(Job) Count the rows below that contain the string "column", matching case exactly, and reply with that number alone.

(Records for this exercise)
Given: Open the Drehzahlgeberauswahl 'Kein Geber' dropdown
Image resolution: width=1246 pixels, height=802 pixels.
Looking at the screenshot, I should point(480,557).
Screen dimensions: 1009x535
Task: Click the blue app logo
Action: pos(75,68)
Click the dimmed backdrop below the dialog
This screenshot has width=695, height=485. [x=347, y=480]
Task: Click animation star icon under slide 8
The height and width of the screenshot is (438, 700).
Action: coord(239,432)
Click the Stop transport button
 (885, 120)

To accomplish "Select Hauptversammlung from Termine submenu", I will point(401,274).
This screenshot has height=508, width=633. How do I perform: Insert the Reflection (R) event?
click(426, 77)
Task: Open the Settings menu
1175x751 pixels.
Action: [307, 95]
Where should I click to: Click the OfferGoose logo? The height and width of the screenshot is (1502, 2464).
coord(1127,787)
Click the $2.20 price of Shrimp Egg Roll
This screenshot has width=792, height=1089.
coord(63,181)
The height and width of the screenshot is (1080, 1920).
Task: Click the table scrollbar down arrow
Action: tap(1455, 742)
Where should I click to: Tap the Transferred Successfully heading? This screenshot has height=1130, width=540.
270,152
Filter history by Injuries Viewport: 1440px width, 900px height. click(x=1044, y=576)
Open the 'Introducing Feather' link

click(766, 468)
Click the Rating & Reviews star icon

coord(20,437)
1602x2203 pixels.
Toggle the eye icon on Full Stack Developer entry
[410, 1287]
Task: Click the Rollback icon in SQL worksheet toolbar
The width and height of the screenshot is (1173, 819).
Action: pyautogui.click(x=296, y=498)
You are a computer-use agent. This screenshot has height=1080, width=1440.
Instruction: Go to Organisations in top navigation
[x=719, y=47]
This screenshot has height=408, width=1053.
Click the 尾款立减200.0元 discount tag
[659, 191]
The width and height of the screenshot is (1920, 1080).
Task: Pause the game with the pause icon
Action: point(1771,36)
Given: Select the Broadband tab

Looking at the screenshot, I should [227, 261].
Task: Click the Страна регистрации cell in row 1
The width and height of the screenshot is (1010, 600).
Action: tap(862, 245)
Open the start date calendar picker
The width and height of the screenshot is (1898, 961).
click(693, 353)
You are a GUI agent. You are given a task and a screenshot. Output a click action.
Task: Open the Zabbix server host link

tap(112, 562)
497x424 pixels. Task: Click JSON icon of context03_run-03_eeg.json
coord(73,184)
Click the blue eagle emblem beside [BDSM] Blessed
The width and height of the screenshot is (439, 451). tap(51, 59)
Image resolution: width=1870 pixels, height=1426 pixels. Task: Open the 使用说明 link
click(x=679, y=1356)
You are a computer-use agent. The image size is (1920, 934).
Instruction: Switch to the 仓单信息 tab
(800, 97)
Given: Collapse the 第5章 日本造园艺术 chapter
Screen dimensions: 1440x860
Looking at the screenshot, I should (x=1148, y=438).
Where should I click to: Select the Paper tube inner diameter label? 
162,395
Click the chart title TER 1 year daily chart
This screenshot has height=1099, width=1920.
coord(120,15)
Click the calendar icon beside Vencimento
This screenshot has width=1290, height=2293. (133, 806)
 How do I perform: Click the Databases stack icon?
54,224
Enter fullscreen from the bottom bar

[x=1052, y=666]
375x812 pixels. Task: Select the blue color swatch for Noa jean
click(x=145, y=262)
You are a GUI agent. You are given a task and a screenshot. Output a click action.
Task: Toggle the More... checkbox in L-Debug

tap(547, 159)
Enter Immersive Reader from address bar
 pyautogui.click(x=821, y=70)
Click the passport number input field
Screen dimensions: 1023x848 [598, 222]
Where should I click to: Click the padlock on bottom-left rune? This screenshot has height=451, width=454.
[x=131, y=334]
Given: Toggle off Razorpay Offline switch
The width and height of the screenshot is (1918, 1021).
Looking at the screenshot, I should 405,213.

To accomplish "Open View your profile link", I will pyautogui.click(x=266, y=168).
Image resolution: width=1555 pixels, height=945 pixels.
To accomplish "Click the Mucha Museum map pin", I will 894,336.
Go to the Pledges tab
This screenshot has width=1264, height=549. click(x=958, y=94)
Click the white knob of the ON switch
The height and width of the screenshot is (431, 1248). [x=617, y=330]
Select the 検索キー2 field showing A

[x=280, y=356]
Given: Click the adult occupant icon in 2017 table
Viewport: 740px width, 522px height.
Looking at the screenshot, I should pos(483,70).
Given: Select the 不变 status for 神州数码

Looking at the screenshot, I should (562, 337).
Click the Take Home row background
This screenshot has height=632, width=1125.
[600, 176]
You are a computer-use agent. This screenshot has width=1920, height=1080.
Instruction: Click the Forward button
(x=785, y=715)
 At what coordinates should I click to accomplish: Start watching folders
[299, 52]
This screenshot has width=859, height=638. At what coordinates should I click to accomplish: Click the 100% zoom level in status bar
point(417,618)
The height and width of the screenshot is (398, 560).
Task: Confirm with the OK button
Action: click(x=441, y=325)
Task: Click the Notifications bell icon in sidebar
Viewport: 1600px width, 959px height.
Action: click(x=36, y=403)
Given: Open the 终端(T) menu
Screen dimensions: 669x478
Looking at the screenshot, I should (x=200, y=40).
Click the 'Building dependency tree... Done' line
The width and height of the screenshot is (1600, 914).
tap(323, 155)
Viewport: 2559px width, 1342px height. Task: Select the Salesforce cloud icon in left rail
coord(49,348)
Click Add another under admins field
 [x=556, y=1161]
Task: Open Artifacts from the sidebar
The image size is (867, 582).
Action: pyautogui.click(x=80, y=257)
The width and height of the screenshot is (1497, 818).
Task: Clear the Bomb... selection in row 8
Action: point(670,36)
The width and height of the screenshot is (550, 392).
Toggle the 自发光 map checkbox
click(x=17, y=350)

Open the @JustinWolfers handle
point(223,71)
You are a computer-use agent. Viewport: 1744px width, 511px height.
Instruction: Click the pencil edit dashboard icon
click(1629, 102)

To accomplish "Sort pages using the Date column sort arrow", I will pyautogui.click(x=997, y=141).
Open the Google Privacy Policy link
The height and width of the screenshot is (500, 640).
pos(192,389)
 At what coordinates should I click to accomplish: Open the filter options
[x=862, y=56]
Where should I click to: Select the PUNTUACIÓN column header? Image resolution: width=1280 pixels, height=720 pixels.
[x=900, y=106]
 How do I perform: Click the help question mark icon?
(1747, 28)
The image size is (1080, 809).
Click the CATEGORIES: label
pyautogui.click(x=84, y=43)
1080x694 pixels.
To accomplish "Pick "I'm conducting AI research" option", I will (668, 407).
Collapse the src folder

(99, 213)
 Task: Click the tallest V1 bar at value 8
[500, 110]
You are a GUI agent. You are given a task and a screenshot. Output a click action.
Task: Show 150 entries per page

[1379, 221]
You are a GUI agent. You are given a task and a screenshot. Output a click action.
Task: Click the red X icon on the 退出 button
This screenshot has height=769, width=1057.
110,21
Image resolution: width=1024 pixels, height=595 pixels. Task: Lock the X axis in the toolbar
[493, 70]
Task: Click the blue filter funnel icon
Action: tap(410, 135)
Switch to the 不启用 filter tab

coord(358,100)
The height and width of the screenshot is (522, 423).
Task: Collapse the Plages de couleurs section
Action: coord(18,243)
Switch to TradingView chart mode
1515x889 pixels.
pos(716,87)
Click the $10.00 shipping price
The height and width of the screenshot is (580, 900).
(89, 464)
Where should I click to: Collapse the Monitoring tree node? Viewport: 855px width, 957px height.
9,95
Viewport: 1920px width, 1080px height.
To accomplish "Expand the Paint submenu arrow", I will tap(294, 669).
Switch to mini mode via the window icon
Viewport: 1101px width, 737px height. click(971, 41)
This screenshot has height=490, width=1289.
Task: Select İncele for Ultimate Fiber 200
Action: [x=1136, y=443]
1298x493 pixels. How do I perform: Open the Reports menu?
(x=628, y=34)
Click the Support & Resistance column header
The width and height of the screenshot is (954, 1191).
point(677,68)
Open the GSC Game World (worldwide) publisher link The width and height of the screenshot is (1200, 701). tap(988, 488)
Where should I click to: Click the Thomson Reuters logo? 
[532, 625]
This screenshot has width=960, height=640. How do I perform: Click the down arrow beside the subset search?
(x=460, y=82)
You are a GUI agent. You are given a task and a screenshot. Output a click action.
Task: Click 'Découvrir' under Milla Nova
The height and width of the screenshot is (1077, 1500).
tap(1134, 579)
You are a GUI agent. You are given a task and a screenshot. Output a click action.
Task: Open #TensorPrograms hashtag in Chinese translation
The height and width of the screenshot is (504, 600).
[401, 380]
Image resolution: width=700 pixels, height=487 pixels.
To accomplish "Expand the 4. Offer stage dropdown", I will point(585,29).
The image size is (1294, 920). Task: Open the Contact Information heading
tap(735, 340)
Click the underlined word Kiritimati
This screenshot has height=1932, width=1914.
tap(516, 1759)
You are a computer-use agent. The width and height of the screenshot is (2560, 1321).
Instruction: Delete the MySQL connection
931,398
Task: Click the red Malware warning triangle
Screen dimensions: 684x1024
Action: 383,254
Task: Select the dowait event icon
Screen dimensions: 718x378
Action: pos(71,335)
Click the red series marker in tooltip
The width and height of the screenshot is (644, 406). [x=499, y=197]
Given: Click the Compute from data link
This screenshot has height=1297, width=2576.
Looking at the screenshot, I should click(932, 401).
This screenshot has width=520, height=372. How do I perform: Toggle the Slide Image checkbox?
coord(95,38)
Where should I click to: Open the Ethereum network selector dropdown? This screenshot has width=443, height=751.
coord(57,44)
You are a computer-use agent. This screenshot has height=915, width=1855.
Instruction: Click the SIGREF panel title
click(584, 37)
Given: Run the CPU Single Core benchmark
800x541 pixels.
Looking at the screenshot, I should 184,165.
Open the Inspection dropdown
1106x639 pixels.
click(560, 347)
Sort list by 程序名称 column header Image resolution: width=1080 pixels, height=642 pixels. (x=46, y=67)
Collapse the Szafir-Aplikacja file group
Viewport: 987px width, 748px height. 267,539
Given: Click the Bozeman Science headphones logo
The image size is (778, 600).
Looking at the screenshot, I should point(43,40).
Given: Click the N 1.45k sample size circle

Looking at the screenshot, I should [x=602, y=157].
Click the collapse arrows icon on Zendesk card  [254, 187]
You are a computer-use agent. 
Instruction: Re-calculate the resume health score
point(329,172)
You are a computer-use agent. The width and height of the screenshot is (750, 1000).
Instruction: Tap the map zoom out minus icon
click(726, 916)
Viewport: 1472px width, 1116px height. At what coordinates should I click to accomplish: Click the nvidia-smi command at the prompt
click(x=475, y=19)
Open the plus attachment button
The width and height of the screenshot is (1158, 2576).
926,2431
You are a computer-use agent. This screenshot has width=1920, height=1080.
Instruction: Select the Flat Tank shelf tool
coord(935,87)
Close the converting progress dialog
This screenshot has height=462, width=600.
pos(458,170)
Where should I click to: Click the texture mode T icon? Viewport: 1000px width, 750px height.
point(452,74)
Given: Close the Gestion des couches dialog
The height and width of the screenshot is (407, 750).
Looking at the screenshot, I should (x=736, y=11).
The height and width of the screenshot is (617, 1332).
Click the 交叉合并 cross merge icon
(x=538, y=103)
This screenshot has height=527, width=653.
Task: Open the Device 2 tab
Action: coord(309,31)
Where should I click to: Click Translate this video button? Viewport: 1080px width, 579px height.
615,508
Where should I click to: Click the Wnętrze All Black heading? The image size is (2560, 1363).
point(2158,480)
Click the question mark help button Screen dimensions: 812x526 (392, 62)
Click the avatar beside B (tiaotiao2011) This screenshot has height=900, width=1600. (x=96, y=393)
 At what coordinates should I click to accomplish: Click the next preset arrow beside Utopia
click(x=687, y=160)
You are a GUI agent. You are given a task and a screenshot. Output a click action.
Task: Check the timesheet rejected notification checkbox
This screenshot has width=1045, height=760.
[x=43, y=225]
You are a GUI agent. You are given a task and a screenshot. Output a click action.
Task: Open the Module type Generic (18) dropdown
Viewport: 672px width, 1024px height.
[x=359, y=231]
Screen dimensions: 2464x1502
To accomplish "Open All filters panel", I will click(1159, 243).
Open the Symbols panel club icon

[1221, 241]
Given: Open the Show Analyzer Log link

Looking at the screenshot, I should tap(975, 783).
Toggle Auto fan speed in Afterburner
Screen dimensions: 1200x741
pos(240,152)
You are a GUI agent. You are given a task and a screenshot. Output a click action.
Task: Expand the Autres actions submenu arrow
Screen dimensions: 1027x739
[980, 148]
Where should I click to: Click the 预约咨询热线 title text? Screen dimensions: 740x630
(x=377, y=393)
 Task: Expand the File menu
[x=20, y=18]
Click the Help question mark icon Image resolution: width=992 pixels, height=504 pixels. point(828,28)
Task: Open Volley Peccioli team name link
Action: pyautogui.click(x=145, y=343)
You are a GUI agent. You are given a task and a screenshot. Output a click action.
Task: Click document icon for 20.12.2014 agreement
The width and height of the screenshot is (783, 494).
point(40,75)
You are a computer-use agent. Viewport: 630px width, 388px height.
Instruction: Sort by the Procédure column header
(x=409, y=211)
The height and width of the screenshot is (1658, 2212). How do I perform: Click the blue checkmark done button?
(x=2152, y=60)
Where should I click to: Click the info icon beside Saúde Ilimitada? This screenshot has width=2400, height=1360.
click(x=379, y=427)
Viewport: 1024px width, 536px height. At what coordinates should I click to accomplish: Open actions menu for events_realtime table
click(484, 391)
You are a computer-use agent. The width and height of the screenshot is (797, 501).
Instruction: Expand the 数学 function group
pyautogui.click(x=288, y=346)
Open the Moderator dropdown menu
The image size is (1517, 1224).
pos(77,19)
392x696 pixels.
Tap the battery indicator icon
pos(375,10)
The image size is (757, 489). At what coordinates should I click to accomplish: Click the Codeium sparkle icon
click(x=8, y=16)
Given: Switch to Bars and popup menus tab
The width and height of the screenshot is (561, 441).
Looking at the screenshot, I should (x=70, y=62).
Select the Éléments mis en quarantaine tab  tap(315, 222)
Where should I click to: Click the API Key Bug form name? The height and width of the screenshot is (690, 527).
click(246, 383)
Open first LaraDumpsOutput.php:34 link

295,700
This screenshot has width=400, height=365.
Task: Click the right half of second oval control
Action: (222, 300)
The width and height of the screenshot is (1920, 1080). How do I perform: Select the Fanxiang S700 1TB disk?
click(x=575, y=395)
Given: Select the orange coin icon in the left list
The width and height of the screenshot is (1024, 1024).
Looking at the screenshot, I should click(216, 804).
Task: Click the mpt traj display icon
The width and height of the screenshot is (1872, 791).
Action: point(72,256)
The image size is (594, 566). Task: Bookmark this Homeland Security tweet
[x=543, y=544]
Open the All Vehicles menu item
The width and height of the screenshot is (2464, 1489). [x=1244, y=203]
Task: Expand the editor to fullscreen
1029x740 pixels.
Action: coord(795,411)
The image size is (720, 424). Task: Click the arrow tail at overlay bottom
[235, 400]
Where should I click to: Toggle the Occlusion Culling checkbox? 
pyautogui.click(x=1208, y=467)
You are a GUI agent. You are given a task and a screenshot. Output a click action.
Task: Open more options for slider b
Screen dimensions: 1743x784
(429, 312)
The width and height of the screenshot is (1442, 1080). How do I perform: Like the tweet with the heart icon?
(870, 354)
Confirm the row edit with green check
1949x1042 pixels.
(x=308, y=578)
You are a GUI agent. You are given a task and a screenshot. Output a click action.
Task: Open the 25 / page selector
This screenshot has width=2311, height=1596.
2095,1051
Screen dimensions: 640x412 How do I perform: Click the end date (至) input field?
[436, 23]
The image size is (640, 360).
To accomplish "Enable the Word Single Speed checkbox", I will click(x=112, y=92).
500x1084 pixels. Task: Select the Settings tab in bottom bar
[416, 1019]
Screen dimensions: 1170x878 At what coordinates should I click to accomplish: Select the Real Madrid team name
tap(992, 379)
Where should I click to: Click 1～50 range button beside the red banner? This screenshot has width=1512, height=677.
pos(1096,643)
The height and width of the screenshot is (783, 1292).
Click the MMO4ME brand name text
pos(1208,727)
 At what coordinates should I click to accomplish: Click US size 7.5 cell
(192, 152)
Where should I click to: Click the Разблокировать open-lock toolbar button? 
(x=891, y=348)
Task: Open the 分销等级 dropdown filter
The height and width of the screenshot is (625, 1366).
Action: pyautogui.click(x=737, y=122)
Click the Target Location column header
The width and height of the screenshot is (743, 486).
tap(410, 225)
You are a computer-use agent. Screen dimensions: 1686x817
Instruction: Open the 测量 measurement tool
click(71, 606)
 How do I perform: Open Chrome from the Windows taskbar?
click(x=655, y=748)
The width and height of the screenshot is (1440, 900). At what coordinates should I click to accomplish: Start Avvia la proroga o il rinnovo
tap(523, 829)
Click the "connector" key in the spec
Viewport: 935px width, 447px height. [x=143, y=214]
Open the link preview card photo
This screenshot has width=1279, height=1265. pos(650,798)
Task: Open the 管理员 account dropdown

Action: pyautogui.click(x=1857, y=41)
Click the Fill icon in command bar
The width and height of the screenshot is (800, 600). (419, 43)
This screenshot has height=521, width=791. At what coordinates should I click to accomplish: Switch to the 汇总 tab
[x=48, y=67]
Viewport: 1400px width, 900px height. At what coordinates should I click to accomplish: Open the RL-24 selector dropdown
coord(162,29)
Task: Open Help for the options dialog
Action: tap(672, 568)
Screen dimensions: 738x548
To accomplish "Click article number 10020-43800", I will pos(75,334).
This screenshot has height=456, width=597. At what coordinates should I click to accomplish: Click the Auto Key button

(Solution for this problem) 6